Edge-induced excitations in Bi₂Te₃ from spatially-resolved electron energy-gain spectroscopy

This is a summary highlighting the application of EELSFitter in this publication. For more detail about the work presented, please refer to the publication itself [La et al., 2023]

Abstract

Among the many potential applications of topological insulator materials, their broad potential for the development of novel tunable plasmonics at THz and mid-infrared frequencies for quantum computing, terahertz detectors, and spintronic devices is particularly attractive. The required understanding of the intricate relationship between nanoscale crystal structure and the properties of the resulting plasmonic resonances remains, however, elusive for these materials. Specifically, edge- and surface-induced plasmonic resonances, and other collective excitations, are often buried beneath the continuum of electronic transitions, making it difficult to isolate and interpret these signals using techniques such as electron energy-loss spectroscopy (EELS). Here we focus on the experimentally clean energy-gain EELS region to characterise collective excitations in the topologically insulating material Bi₂Te₃ and correlate them with the underlying crystalline structure with nanoscale resolution. We identify with high significance the presence of a distinct energy-gain peak around -0.8 eV, with spatially-resolved maps revealing that its intensity is markedly enhanced at the edge regions of the specimen. findings illustrate the reach of energy-gain EELS analyses to accurately map collective excitations in quantum materials, a key asset in the quest towards new tunable plasmonic devices.

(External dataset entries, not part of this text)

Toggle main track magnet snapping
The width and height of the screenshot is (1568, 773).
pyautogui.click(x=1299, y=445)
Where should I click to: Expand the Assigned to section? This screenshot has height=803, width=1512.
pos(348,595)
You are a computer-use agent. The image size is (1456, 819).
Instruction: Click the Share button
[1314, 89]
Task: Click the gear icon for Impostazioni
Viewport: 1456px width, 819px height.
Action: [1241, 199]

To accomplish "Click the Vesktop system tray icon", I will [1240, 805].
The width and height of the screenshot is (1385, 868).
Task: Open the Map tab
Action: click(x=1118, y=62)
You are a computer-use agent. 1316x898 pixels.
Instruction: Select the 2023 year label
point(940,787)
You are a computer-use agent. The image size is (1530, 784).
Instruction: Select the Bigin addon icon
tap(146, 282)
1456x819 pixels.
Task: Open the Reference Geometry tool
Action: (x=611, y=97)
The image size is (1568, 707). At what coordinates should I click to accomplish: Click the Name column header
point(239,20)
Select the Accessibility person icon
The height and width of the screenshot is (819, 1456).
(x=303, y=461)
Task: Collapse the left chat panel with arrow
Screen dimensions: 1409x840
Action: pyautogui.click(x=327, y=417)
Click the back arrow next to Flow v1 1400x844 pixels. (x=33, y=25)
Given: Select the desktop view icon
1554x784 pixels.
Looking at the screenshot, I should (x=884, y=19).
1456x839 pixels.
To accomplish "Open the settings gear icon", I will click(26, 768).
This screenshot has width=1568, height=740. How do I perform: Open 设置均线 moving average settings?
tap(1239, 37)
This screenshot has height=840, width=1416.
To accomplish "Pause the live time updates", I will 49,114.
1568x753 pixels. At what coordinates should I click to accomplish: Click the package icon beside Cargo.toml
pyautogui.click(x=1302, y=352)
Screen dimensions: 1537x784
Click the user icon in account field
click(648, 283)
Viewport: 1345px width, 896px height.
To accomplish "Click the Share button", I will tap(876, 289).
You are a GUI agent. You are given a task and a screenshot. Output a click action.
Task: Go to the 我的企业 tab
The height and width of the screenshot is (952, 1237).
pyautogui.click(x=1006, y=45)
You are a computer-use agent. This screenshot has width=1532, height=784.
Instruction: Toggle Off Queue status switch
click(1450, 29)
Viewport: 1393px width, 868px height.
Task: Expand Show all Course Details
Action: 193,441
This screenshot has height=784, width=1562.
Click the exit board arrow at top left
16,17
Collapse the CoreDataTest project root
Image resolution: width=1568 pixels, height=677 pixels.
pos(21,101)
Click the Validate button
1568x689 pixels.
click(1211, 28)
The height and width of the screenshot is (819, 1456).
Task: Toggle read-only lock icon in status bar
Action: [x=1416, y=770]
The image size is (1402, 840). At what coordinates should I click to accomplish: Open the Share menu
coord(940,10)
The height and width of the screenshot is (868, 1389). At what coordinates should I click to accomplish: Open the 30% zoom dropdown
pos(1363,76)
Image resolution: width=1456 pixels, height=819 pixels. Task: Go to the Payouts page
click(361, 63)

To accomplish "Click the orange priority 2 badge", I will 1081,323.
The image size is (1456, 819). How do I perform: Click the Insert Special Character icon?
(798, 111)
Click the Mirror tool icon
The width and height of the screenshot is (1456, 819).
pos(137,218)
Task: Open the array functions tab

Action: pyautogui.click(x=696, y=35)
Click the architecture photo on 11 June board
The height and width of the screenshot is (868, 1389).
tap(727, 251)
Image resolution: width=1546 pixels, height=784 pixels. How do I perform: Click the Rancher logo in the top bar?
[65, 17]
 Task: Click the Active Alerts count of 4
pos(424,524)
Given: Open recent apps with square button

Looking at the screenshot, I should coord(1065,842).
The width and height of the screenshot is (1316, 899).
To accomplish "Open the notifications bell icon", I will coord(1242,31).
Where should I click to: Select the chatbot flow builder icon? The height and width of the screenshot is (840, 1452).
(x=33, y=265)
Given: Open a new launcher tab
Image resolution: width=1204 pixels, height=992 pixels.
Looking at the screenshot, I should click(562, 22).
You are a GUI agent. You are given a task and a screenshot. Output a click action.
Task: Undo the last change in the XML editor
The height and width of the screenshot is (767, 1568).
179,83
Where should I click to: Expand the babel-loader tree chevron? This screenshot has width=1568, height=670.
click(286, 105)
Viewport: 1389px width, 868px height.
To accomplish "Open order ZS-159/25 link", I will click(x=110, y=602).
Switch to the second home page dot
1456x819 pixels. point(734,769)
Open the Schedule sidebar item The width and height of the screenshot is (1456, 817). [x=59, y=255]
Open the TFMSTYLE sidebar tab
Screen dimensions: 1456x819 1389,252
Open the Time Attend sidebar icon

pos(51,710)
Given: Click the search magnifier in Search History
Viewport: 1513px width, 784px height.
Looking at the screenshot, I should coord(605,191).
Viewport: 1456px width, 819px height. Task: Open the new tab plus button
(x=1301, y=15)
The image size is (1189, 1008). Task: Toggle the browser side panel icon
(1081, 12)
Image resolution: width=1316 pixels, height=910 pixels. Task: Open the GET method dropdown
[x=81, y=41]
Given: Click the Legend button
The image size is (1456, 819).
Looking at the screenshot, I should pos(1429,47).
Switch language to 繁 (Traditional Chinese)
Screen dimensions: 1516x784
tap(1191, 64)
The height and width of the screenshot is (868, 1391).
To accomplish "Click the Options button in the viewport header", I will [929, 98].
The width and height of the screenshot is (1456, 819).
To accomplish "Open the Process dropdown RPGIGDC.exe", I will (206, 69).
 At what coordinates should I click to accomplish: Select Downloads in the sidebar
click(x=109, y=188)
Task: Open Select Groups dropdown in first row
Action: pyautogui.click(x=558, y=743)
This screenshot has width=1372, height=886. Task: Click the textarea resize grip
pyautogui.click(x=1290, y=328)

Fig. 11 Energy-gain peak characterisation with the Monte Carlo replica method. (a) The EELS spectral image of Fig. 1c classified into 20 clusters, each of them composed by pixels with similar thickness. (b) Same as Fig. 2b now using the Monte Carlo replica method to estimate and propagate the ZLP fitting model uncertainties. For the ZLP Gaussian fit, the subtracted spectrum, and the Lorentzian fit to the latter we display both the median over replicas and the 68% CL intervals. (c,d) Same as Fig. 3c now the lower and upper ranges, respectively, of the 68% CL interval for the area ratio evaluated over the Monte Carlo replicas.